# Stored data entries
★ ★ ★ ★ ★

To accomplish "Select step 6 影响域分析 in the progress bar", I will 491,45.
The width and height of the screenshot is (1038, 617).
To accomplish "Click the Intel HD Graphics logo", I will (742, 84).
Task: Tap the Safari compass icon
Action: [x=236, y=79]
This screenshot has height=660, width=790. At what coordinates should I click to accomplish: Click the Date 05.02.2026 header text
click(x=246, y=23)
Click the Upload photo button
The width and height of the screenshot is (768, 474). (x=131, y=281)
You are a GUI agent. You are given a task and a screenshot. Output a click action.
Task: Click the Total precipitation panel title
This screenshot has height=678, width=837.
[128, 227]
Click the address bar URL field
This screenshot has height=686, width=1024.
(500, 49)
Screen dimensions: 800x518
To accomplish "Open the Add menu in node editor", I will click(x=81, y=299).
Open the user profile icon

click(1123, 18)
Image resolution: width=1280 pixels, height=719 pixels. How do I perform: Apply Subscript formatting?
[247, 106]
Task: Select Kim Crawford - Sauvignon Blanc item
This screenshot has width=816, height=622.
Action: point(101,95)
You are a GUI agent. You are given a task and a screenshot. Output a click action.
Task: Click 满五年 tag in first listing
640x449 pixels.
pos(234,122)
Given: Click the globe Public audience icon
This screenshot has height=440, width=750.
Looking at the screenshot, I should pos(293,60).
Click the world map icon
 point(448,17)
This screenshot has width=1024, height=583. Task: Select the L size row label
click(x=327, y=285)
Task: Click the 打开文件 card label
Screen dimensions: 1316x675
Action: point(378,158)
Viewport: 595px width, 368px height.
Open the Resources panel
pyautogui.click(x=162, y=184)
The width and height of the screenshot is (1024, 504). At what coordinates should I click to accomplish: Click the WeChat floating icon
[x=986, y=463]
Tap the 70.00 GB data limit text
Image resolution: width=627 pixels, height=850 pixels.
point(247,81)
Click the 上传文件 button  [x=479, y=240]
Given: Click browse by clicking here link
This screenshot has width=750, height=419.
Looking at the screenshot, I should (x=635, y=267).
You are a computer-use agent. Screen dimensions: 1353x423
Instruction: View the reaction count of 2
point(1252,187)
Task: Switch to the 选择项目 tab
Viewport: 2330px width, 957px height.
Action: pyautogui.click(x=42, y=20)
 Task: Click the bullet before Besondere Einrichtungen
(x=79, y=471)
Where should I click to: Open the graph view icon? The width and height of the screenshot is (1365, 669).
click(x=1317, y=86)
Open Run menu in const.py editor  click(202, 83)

★ ★ ★ ★ ★

# Description of the task
Send back all of the entries exactly, with nothing missing.

# Exercise result
To accomplish "Select step 6 影响域分析 in the progress bar", I will 491,45.
The width and height of the screenshot is (1038, 617).
To accomplish "Click the Intel HD Graphics logo", I will (742, 84).
Task: Tap the Safari compass icon
Action: [x=236, y=79]
This screenshot has height=660, width=790. At what coordinates should I click to accomplish: Click the Date 05.02.2026 header text
click(x=246, y=23)
Click the Upload photo button
The width and height of the screenshot is (768, 474). (x=131, y=281)
You are a GUI agent. You are given a task and a screenshot. Output a click action.
Task: Click the Total precipitation panel title
This screenshot has height=678, width=837.
[128, 227]
Click the address bar URL field
This screenshot has height=686, width=1024.
(500, 49)
Screen dimensions: 800x518
To accomplish "Open the Add menu in node editor", I will click(x=81, y=299).
Open the user profile icon

click(1123, 18)
Image resolution: width=1280 pixels, height=719 pixels. How do I perform: Apply Subscript formatting?
[247, 106]
Task: Select Kim Crawford - Sauvignon Blanc item
This screenshot has width=816, height=622.
Action: point(101,95)
You are a GUI agent. You are given a task and a screenshot. Output a click action.
Task: Click 满五年 tag in first listing
640x449 pixels.
pos(234,122)
Given: Click the globe Public audience icon
This screenshot has height=440, width=750.
Looking at the screenshot, I should pos(293,60).
Click the world map icon
 point(448,17)
This screenshot has width=1024, height=583. Task: Select the L size row label
click(x=327, y=285)
Task: Click the 打开文件 card label
Screen dimensions: 1316x675
Action: point(378,158)
Viewport: 595px width, 368px height.
Open the Resources panel
pyautogui.click(x=162, y=184)
The width and height of the screenshot is (1024, 504). At what coordinates should I click to accomplish: Click the WeChat floating icon
[x=986, y=463]
Tap the 70.00 GB data limit text
Image resolution: width=627 pixels, height=850 pixels.
point(247,81)
Click the 上传文件 button  [x=479, y=240]
Given: Click browse by clicking here link
This screenshot has width=750, height=419.
Looking at the screenshot, I should (x=635, y=267).
You are a computer-use agent. Screen dimensions: 1353x423
Instruction: View the reaction count of 2
point(1252,187)
Task: Switch to the 选择项目 tab
Viewport: 2330px width, 957px height.
Action: pyautogui.click(x=42, y=20)
 Task: Click the bullet before Besondere Einrichtungen
(x=79, y=471)
Where should I click to: Open the graph view icon? The width and height of the screenshot is (1365, 669).
click(x=1317, y=86)
Open Run menu in const.py editor  click(202, 83)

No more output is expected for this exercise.